DATA FOR THE TASK →
::::::

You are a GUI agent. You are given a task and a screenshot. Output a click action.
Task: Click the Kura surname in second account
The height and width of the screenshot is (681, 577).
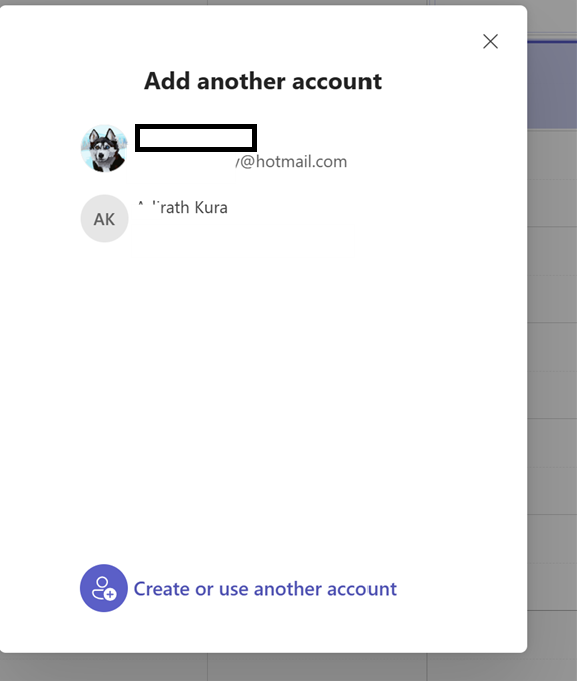tap(211, 208)
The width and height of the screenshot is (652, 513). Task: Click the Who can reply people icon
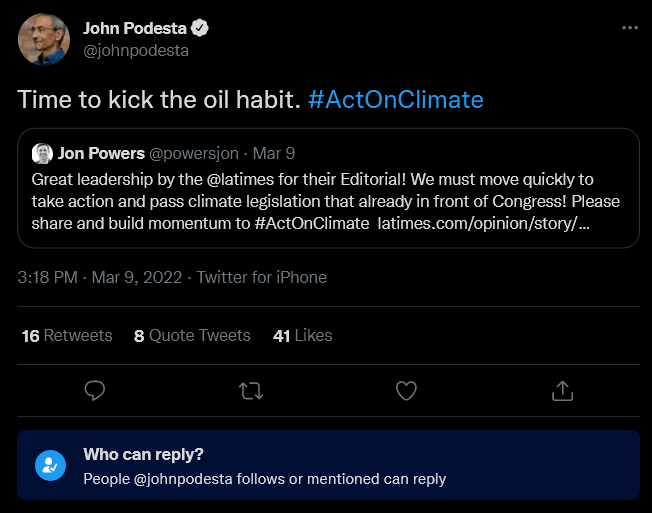click(x=50, y=465)
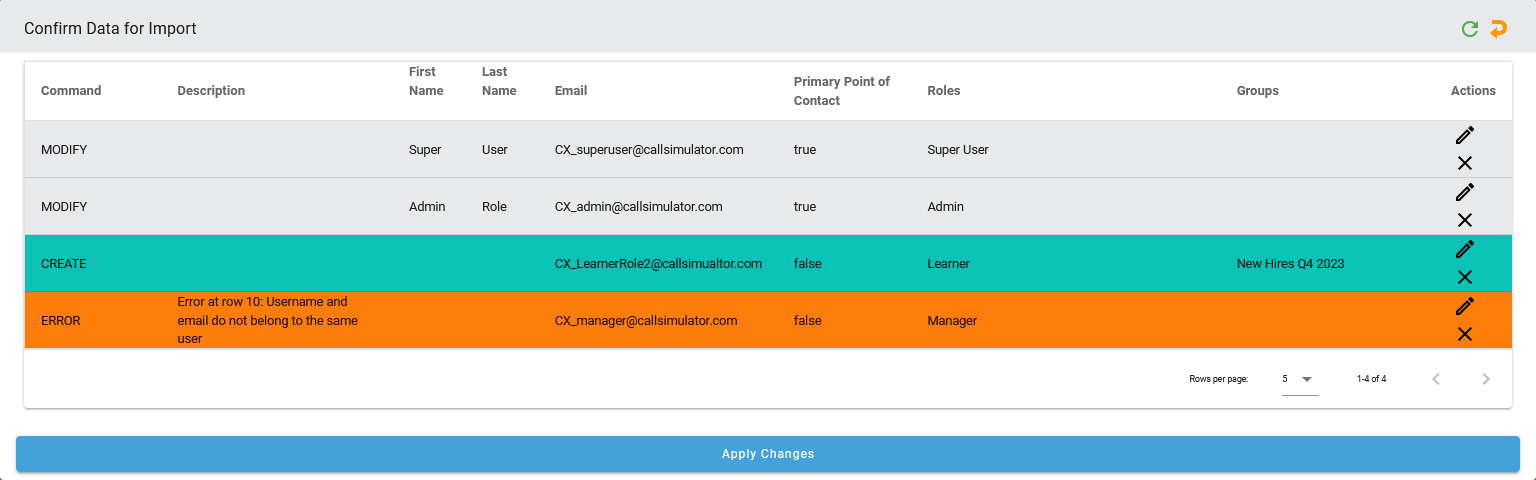This screenshot has width=1536, height=480.
Task: Delete the CREATE Learner row
Action: tap(1465, 277)
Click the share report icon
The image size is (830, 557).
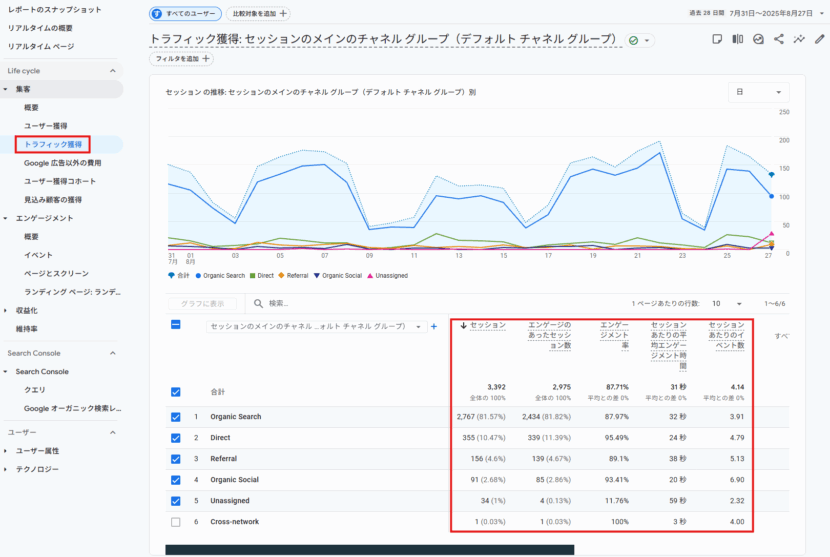coord(779,39)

::::::

STATED TASK → Return every line of the listing above word for word, leaving out the pictures.

ANSWER TO THIS PROBLEM →
You are a GUI agent. You are given a task and a screenshot. Output a click action.
Task: Click the Kura surname in second account
The height and width of the screenshot is (681, 577).
tap(211, 208)
The width and height of the screenshot is (652, 513). Task: Click the Who can reply people icon
click(x=50, y=465)
This screenshot has width=1536, height=480.
Task: Delete the CREATE Learner row
Action: tap(1465, 277)
Click the share report icon
The image size is (830, 557).
coord(779,39)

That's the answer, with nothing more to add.